= WHAT YOU ARE ASKED TO DO =
Copy out every record below exactly as written, but leave out any pictures.

[Items from a data source]
- - -

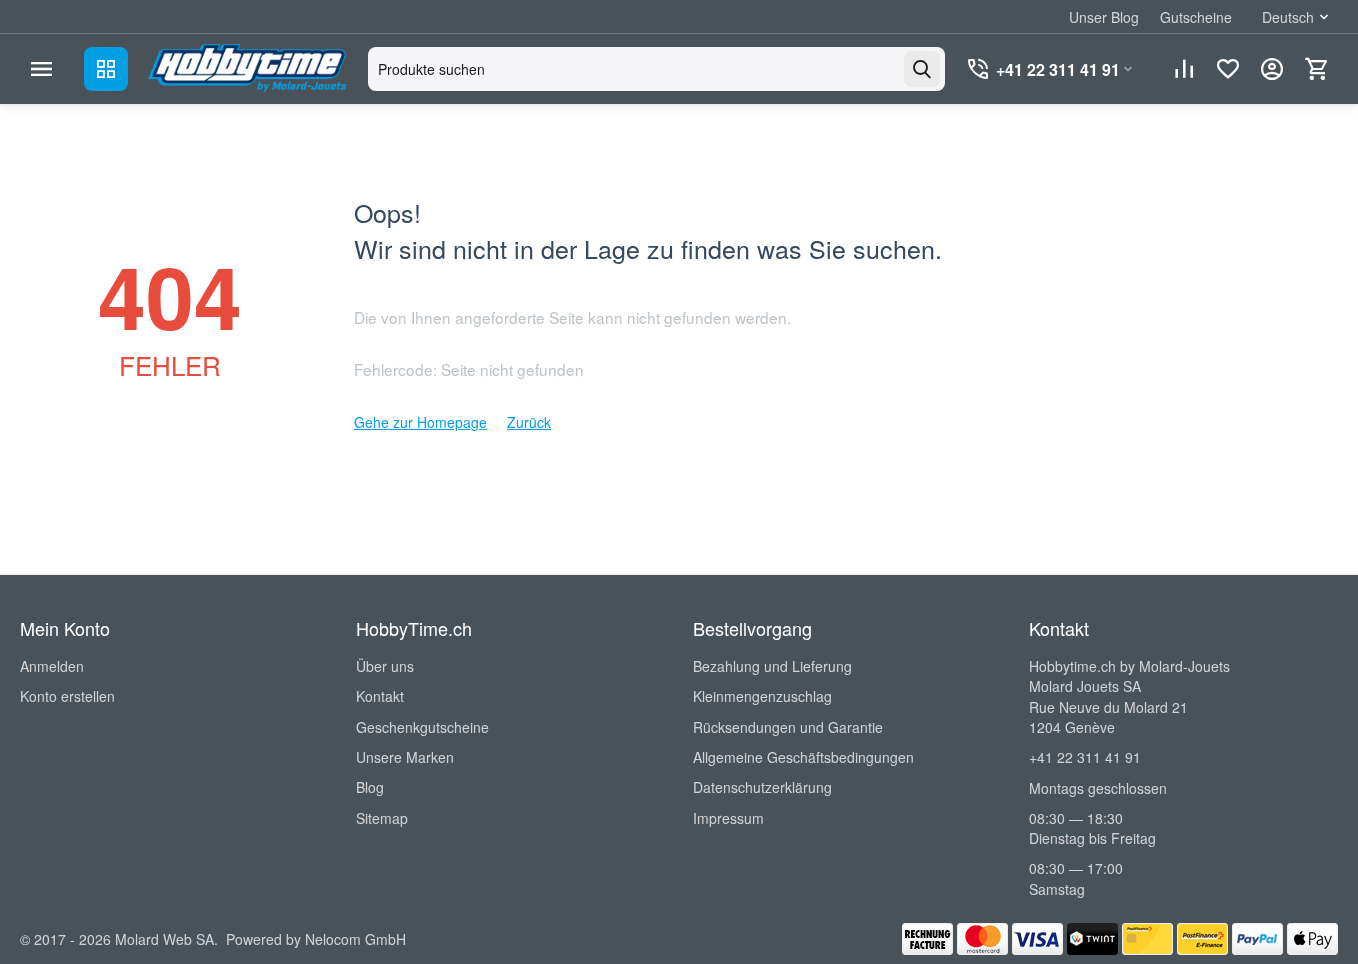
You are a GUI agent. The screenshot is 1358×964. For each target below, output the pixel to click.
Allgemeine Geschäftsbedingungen (803, 757)
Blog (370, 787)
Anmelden (52, 666)
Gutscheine (1196, 17)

- - -

= SOLUTION TO THIS PROBLEM =
You are a GUI agent. The screenshot is 1358×964. For each target below, output the pixel to click.
Allgemeine Geschäftsbedingungen (803, 757)
Blog (370, 787)
Anmelden (52, 666)
Gutscheine (1196, 17)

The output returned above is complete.